🌺 • Sembilan Bulan

7.9K 690 36
                                    

Jangan lupa vote komen.

Kalau komennya gak banyak, up-nya lamaaa ....











Kandungan Halima sudah masuk bulan ke sembilan. Perutnya terlihat semakin buncit dan terasa berat. Berat badannya juga lumayan naik hingga pipi Halima terlihat tembam dan badannya lebih berisi. Dirinya dan Mazhar baru tiba di rumah Ja'far dan akan menginap di sana sampai waktu Halima melahirkan nanti.

Kemuning sangat senang saat Halima datang. Selama bekerja di rumah Ja'far, rasanya sangat sepi, kecuali saat ada Javas mampir ke rumah. Si bungsu itu memilih tinggal di apartemen yang lebih dekat dengan kampus sejak empat bulan lalu saat memasuki semester akhir. Hanya Javas yang suka bercerita panjang lebar. Ja'far sibuk bekerja, Malwiz juga jarang di rumah karena ada jadwal konser di beberapa kota, sedangkan Kemala malah tidak pernah menegur sama sekali. Wanita itu masih berada di rumah Ja'far, belum bekerja dan hanya menikmati uang tabungan mendiang orang tuanya yang banyak. Karena ada Halima, Kemuning jadi mempunyai teman untuk bercerita.

Berbeda dengan Kemuning yang sangat senang dengan kehadiran Halima, Kemala justru sebaliknya. Wanita berpakaian ala barat itu tidak suka melihat Halima yang datang sambil menggandeng lengan Mazhar.

Halima merebahkan diri di sofa kamar, meluruskan pinggangnya yang duduk berjam-jam dalam mobil usai perjalanan jauh dari desa ke kota.

Mazhar mendudukkan diri di samping Halima. "Ada yang sakit?" tanyanya seraya mengusap perut buncit istrinya.

Halima menggeleng. "Tidak, hanya sedikit pegal karena duduk terlalu lama."

"Istirahatlah, nanti saya bangunkan kalau sudah waktunya salat Zuhur."

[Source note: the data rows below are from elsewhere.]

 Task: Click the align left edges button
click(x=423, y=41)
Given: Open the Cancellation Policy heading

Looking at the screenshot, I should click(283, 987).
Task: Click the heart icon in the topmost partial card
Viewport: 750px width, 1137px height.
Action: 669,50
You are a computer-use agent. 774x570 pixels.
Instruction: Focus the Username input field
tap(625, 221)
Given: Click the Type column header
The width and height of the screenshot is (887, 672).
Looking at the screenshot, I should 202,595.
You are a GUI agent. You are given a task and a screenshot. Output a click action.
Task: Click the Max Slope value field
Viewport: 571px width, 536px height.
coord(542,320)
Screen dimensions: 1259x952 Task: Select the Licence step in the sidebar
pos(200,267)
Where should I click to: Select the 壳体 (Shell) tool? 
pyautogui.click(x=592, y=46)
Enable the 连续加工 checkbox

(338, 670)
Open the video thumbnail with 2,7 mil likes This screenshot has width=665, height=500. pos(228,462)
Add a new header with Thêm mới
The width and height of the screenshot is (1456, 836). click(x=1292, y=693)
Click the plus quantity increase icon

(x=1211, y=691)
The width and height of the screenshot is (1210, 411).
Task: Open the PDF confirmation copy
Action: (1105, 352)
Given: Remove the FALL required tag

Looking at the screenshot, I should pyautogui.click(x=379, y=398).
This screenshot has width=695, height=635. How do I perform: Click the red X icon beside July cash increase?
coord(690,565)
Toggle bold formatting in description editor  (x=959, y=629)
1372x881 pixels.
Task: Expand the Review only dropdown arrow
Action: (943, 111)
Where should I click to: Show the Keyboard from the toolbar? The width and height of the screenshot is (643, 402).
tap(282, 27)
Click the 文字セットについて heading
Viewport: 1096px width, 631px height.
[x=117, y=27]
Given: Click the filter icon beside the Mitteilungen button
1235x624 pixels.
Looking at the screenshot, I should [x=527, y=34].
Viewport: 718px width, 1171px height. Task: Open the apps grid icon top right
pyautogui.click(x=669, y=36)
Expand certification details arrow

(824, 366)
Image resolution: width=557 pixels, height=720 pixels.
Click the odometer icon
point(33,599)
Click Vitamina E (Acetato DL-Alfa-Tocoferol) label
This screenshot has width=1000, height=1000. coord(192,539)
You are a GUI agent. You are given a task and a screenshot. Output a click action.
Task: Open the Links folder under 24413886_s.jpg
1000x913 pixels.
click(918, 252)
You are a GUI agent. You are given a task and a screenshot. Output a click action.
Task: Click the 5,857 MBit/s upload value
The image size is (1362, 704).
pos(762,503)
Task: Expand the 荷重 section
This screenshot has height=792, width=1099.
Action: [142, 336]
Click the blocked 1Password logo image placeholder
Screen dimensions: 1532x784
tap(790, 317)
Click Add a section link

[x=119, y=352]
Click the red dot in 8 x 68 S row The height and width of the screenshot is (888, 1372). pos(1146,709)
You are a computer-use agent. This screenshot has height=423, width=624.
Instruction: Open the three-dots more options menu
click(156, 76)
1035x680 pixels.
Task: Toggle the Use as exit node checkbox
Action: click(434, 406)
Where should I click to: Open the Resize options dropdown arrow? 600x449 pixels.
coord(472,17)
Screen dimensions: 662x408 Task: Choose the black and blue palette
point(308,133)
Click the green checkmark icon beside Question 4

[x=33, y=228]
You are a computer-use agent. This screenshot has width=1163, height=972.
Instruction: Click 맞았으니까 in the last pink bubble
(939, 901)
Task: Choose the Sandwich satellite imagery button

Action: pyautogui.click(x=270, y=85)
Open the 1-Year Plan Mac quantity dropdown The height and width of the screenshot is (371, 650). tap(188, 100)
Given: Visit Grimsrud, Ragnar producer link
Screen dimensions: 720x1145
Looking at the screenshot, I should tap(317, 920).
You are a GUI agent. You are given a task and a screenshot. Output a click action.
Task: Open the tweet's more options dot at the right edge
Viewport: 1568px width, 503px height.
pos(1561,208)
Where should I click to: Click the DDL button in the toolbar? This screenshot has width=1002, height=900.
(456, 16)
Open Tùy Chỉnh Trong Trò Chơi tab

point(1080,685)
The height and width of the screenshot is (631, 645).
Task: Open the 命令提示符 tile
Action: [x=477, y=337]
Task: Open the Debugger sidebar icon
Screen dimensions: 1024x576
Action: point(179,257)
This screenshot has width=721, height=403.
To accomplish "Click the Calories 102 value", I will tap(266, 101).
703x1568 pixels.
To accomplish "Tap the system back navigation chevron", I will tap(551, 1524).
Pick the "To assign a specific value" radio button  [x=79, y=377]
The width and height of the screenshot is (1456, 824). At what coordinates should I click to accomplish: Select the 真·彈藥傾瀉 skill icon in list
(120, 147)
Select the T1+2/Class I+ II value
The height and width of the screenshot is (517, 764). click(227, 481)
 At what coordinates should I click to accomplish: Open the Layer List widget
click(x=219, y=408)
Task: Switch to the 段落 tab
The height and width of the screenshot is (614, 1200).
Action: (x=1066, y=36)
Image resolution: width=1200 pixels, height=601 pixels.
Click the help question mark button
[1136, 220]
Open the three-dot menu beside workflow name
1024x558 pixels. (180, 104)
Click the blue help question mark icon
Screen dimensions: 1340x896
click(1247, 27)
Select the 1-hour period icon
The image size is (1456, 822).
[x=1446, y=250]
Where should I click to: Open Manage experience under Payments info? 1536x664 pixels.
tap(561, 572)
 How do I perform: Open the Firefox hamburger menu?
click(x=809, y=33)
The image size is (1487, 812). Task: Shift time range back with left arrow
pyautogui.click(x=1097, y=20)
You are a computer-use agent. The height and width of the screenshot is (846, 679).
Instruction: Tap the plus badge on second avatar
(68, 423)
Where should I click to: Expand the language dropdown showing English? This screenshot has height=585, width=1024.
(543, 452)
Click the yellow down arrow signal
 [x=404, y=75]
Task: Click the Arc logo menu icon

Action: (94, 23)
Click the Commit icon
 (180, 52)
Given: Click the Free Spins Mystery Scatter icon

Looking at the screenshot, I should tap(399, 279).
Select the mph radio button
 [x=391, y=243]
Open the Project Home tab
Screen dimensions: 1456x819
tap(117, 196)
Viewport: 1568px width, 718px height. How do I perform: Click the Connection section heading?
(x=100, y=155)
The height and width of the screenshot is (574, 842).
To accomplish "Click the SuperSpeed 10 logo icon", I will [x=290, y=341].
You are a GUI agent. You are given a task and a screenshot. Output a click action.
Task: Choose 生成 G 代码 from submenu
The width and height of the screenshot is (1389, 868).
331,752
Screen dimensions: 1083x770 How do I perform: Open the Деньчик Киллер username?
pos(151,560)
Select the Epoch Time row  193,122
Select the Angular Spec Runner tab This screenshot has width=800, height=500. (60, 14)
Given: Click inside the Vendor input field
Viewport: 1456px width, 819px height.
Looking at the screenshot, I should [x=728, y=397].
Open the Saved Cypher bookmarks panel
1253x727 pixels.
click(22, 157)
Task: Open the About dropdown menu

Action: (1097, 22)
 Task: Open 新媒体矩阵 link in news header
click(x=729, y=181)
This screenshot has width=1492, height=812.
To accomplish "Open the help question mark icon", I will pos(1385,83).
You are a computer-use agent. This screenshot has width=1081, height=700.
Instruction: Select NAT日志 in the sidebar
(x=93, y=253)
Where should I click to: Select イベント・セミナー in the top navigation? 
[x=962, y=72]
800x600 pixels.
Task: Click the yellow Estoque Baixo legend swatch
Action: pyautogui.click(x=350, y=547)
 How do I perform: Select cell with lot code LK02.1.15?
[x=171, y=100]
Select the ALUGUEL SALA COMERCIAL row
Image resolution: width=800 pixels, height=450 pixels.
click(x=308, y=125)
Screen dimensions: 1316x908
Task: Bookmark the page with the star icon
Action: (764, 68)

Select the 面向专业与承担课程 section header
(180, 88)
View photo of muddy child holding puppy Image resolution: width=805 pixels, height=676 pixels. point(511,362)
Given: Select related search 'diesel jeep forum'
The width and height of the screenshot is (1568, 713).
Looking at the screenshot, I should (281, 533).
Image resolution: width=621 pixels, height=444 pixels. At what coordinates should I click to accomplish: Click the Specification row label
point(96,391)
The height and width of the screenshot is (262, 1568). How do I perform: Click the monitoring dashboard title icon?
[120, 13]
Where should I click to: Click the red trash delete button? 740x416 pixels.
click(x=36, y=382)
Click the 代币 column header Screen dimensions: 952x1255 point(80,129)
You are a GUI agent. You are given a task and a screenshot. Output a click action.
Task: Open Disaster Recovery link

"Hm, tapi cium dulu," ujar Halima manja.

Mazhar tersenyum seraya menunduk, mengecup kening, pipi, lalu bibir istrinya itu sebelum beranjak keluar kamar. Ia berjalan ke arah dapur, hendak mengambil air untuk minum. Saat menuang air ke gelas, Mazhar tidak menyadari kehadiran seseorang di belakangnya. Usai Mazhar menegak segelas air, seseorang tadi langsung memeluknya dari belakang.

"Hali?" gumam Mazhar, mengira yang memeluk adalah istrinya.

"Hali? Ini saya Kemala."

"Astaghfirullahal azhiim!" Mazhar langsung melepas pelukan Kemala di pinggangnya dan melangkah mundur. Enggan menatap ke arah Kemala yang tidak memakai jilbab dan berpakaian seksi. "Tidak seharusnya kau memeluk orang yang bukan mahrammu!" Lanjutnya dengan nada yang agak tinggi.

"Saya hanya merindukanmu, Mazhar. Sudah lama kita tidak bertemu," ujar Kemala.

"Sudah lama tidak bertemu bukan berarti kau boleh melewati batas dengan menyentuh saya semaumu," balas Mazhar sambil berlalu.

"Saat kecil kita memiliki janji. Kita akan menikah setelah saya kembali dari Belanda, kau ingat? Sekarang saya ingin menagih janji itu."

Mazhar menghentikan langkahnya. "Kau yang membuat janji itu sendiri. Tidak ada hubungannya dengan saya karena waktu itu saya tidak mengiyakan perkataanmu," ujarnya tanpa menoleh, kemudian melanjutkan langkahnya.

Sedangkan Kemala hanya diam sambil mengepalkan tangannya kesal.

Mazhar memercepat langkahnya ke kamar. Halima yang belum tidur kembali membuka matanya saat mendengar pintu terbuka dan suaminya masuk. Mazhar melepas kasar kain yang menutupi matanya hingga mata yang memerah itu terlihat oleh Halima.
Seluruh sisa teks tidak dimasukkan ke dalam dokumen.